▸ Aim of the task
Note each line in the data below that holds "chat", and copy it.

-- Data follows --

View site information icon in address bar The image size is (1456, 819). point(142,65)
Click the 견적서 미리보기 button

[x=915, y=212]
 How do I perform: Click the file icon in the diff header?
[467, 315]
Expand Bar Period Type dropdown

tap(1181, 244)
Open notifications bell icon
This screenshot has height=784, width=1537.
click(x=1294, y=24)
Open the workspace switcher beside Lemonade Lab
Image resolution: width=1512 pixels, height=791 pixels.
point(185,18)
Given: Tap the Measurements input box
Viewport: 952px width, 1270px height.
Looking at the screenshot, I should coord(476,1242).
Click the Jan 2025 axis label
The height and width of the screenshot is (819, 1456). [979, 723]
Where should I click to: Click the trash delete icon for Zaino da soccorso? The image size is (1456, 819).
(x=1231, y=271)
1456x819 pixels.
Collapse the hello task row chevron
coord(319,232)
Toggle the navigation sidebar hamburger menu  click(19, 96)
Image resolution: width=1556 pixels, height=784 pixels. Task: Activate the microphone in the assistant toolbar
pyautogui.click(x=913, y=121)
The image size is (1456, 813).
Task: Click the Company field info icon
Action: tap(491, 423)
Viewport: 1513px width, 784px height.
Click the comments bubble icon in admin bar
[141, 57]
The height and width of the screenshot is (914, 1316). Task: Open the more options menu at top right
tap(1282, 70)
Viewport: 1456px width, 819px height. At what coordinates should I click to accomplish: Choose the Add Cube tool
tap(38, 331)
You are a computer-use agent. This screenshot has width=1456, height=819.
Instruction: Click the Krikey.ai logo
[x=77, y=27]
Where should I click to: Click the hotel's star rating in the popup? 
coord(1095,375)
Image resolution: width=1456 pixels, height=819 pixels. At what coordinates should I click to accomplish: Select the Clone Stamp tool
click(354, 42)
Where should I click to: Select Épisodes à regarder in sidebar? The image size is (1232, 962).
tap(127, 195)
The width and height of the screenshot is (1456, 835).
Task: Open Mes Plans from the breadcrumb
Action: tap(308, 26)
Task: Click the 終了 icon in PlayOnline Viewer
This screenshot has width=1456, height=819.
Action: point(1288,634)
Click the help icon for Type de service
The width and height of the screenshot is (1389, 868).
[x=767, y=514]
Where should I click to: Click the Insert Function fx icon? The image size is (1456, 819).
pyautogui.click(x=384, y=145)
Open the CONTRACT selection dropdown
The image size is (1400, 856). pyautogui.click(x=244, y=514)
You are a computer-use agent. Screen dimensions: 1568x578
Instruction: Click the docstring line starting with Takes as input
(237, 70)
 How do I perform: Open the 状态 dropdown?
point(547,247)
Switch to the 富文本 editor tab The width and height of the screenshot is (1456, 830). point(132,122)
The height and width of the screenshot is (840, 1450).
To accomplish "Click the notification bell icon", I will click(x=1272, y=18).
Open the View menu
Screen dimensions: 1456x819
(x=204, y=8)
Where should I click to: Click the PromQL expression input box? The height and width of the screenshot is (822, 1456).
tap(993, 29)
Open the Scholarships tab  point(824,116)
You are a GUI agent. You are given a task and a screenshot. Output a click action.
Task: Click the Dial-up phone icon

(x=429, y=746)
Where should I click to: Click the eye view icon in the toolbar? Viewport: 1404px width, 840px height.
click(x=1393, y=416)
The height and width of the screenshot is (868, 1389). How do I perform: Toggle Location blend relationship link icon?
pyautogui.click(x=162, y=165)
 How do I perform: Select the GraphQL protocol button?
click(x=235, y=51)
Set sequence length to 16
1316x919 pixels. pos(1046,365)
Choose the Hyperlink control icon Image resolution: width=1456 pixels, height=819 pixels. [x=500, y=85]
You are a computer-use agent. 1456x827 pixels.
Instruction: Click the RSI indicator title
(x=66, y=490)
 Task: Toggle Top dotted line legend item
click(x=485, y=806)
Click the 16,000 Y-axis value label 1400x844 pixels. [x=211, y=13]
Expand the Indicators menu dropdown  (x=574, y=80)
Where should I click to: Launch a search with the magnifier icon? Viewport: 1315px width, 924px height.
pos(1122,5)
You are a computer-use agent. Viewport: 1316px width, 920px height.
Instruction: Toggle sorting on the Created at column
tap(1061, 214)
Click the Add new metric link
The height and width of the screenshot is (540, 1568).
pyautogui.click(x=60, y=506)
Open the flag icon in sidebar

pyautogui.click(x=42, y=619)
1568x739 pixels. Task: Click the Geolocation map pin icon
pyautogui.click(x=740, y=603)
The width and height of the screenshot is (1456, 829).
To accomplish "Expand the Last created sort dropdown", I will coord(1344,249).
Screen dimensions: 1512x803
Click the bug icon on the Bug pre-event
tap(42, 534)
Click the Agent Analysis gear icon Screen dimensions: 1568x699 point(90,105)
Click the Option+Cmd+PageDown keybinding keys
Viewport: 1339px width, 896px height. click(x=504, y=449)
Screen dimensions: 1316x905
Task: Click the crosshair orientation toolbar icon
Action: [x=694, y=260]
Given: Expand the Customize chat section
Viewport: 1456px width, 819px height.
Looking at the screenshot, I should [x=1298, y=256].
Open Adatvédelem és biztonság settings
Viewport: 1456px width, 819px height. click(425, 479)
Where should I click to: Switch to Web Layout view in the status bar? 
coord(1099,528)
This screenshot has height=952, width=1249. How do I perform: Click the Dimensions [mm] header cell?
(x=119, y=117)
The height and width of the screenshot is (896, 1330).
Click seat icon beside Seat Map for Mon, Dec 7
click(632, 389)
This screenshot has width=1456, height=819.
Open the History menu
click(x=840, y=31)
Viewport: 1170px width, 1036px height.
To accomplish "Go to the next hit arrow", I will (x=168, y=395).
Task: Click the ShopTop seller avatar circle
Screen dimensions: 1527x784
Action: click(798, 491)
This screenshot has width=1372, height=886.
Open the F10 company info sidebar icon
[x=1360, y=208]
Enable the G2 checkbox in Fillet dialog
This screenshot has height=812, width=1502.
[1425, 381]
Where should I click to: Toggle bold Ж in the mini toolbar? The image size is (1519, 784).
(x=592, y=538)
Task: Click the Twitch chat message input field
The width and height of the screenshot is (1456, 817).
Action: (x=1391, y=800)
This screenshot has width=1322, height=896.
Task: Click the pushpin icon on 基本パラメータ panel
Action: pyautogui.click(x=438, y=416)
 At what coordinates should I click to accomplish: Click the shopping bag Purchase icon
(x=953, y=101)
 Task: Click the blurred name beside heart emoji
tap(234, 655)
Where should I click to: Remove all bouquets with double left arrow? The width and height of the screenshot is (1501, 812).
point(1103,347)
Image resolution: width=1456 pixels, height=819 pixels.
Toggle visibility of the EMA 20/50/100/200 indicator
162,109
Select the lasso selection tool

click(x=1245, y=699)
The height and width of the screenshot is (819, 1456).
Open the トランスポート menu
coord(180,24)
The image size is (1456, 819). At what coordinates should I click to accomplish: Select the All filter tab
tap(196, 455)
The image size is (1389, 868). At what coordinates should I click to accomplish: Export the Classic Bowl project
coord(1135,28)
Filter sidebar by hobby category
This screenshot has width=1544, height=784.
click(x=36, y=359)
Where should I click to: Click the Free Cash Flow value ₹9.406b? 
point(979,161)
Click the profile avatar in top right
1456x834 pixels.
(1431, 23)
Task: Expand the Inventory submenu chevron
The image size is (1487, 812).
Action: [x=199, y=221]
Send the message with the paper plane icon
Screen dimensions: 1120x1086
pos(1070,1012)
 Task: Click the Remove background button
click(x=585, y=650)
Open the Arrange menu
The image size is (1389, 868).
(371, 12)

-- Data concluded --

▸ Response
Given: Expand the Customize chat section
Task: Click the Twitch chat message input field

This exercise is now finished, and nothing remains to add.